_WHAT TO DO:_
Copy the lines below verbatim, keeping every character, line break, and the original order unchanged.

_INFORMATION GIVEN:_

[start]

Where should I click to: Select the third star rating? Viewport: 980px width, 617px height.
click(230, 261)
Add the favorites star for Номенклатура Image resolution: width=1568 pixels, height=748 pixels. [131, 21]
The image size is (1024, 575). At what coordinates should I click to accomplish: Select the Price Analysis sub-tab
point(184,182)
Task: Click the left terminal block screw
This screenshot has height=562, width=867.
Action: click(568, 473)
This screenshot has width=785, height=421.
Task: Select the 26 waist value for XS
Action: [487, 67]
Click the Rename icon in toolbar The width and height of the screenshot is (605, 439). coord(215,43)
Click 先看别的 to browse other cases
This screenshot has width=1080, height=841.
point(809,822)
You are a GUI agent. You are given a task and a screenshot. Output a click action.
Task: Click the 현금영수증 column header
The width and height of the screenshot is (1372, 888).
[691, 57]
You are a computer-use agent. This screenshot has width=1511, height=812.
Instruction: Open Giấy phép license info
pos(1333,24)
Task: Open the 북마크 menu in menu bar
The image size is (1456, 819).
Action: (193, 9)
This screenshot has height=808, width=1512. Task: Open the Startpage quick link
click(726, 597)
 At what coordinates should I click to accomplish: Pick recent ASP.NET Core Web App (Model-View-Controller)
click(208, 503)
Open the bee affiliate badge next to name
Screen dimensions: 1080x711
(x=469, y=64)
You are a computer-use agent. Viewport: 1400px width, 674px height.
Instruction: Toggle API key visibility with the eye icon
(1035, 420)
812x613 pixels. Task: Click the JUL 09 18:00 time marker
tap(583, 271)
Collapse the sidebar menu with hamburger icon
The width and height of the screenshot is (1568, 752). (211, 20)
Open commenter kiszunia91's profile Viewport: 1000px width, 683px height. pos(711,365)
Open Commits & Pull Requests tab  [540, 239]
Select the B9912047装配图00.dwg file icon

[end]

_CORRECT RESULT:_
Where should I click to: Select the third star rating? Viewport: 980px width, 617px height.
click(230, 261)
Add the favorites star for Номенклатура Image resolution: width=1568 pixels, height=748 pixels. [131, 21]
The image size is (1024, 575). At what coordinates should I click to accomplish: Select the Price Analysis sub-tab
point(184,182)
Task: Click the left terminal block screw
This screenshot has height=562, width=867.
Action: click(568, 473)
This screenshot has width=785, height=421.
Task: Select the 26 waist value for XS
Action: [487, 67]
Click the Rename icon in toolbar The width and height of the screenshot is (605, 439). coord(215,43)
Click 先看别的 to browse other cases
This screenshot has width=1080, height=841.
point(809,822)
You are a GUI agent. You are given a task and a screenshot. Output a click action.
Task: Click the 현금영수증 column header
The width and height of the screenshot is (1372, 888).
[691, 57]
You are a computer-use agent. This screenshot has width=1511, height=812.
Instruction: Open Giấy phép license info
pos(1333,24)
Task: Open the 북마크 menu in menu bar
The image size is (1456, 819).
Action: (193, 9)
This screenshot has height=808, width=1512. Task: Open the Startpage quick link
click(726, 597)
 At what coordinates should I click to accomplish: Pick recent ASP.NET Core Web App (Model-View-Controller)
click(208, 503)
Open the bee affiliate badge next to name
Screen dimensions: 1080x711
(x=469, y=64)
You are a computer-use agent. Viewport: 1400px width, 674px height.
Instruction: Toggle API key visibility with the eye icon
(1035, 420)
812x613 pixels. Task: Click the JUL 09 18:00 time marker
tap(583, 271)
Collapse the sidebar menu with hamburger icon
The width and height of the screenshot is (1568, 752). (211, 20)
Open commenter kiszunia91's profile Viewport: 1000px width, 683px height. pos(711,365)
Open Commits & Pull Requests tab  [540, 239]
Select the B9912047装配图00.dwg file icon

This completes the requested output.